What is cardioversion used for?
Your heart contains an internal electrical system that controls the rate and rhythm of your heartbeat. With each heartbeat, an electrical signal moves from the top of your heart to the bottom, causing your heart to contract and pump blood. This process repeats with each new heartbeat. Any interruption of this process can cause an arrhythmia, where your heart might beat too fast, too slow, or irregularly. Cardioversion corrects fast or irregular heartbeats by giving your heart a very mild electrical shock to reset a normal rhythm.
Prior to the procedure, your doctor may prescribe anticoagulants, which help prevent blood clots from forming, depending on your particular circumstance.
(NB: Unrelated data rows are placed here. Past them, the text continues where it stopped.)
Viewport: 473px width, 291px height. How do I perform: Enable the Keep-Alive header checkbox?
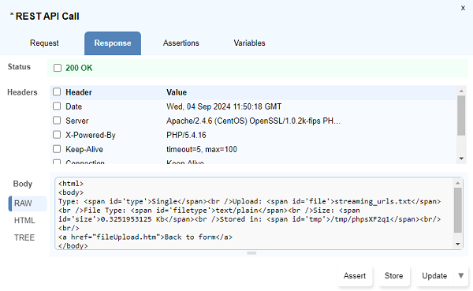57,149
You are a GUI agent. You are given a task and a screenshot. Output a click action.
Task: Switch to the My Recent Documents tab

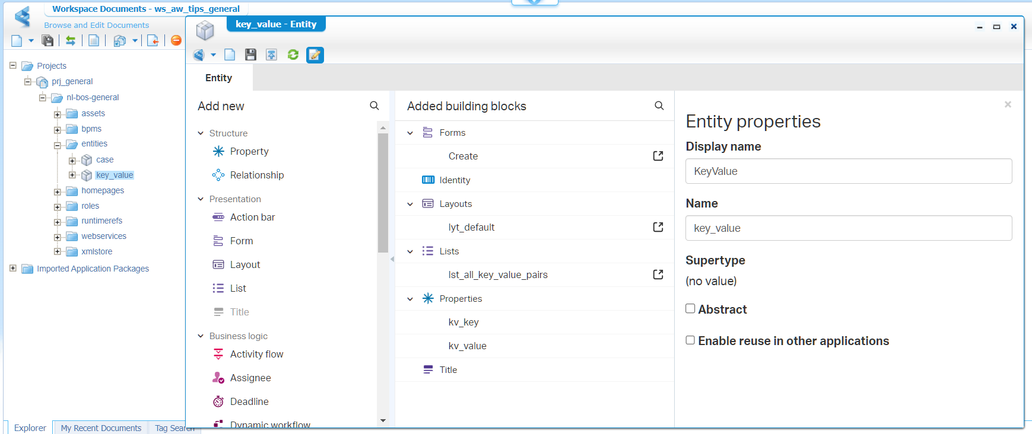101,427
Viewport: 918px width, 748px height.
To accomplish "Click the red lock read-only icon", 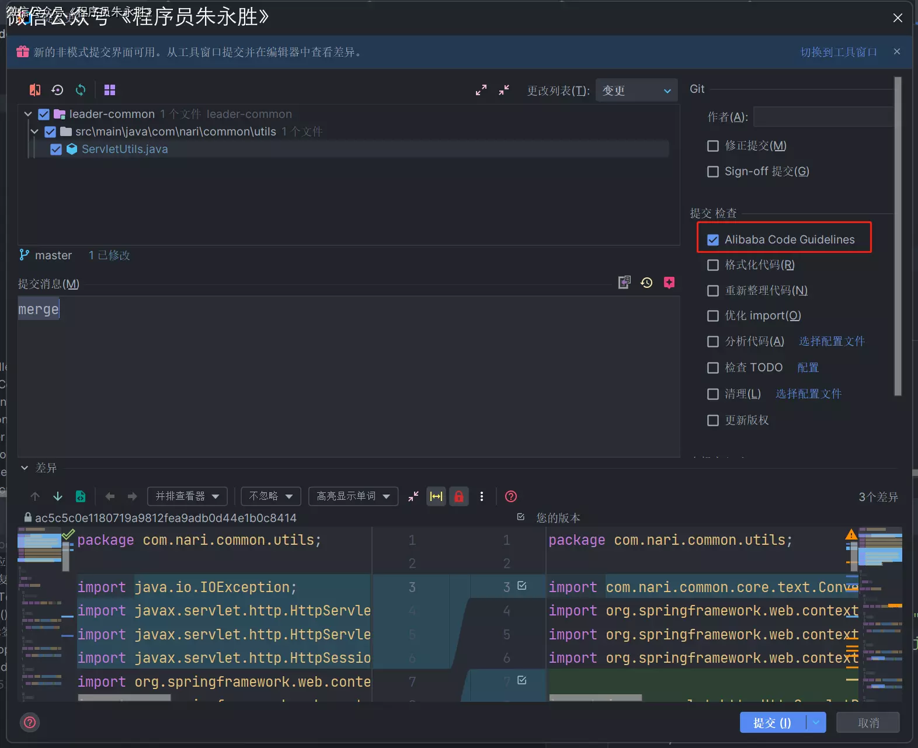I will coord(459,496).
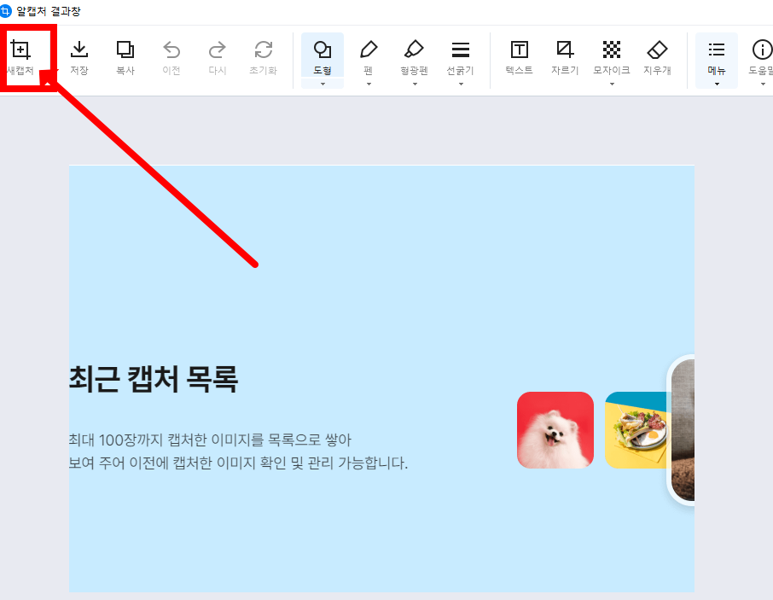Screen dimensions: 773x600
Task: Click the 저장 (Save) icon
Action: (79, 51)
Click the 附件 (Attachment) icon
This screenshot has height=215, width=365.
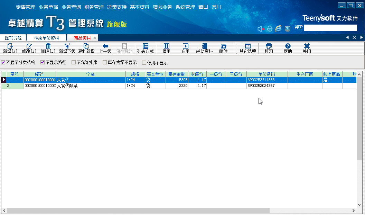pos(224,48)

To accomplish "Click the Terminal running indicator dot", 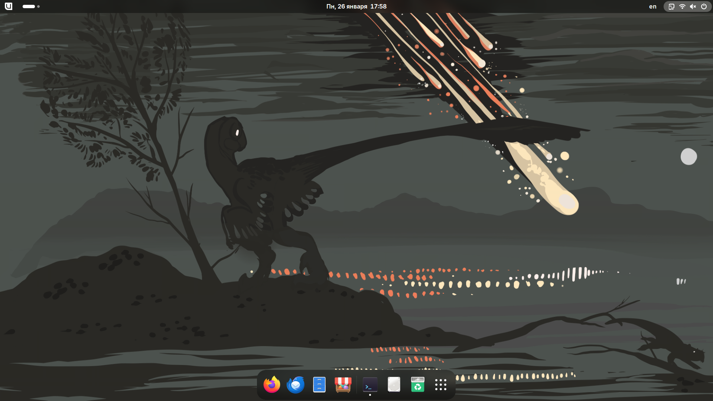I will click(x=370, y=395).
Also be sure to let your doctor know if you are taking any medications — either over-the-counter or prescription — as well as herbs or other supplements. Cardioversions are typically an outpatient procedure, but an overnight hospital stay for observation may be necessary. Refrain from eating or drinking for eight to 12 hours before the appointment.
As the procedure begins, a heart monitor will be attached to record your heartbeat, you’ll be given a sedative through an intravenous (IV) line in your arm, and oxygen will be provided through a tube in your nose. Your doctor will then give a very brief, mild electric shock using two pads. Once the heart monitor indicates normal rhythm has been restored, the cardioversion will be complete.
Cardioversion is not the same as defibrillation. While both involve shocking your heart, defibrillation is designed to give strong shocks to treat very irregular and severe arrhythmias or to make a stopped heart start beating again, such as after cardiac arrest. It’s normal for the skin on your chest to feel tender, similar to sunburn. Rest for a couple of days and take any medication prescribed by your doctor.
After the procedure is finished, your recovery should be monitored. Do not drive any vehicle or machinery for a full 24 hours after the procedure. Periodically take and keep a record of your pulse, and call your physician immediately if an irregular or fast heartbeat develops or you feel lightheaded or faint. There are side effects, and you should call 911 if you experience chest pain or shortness of breath.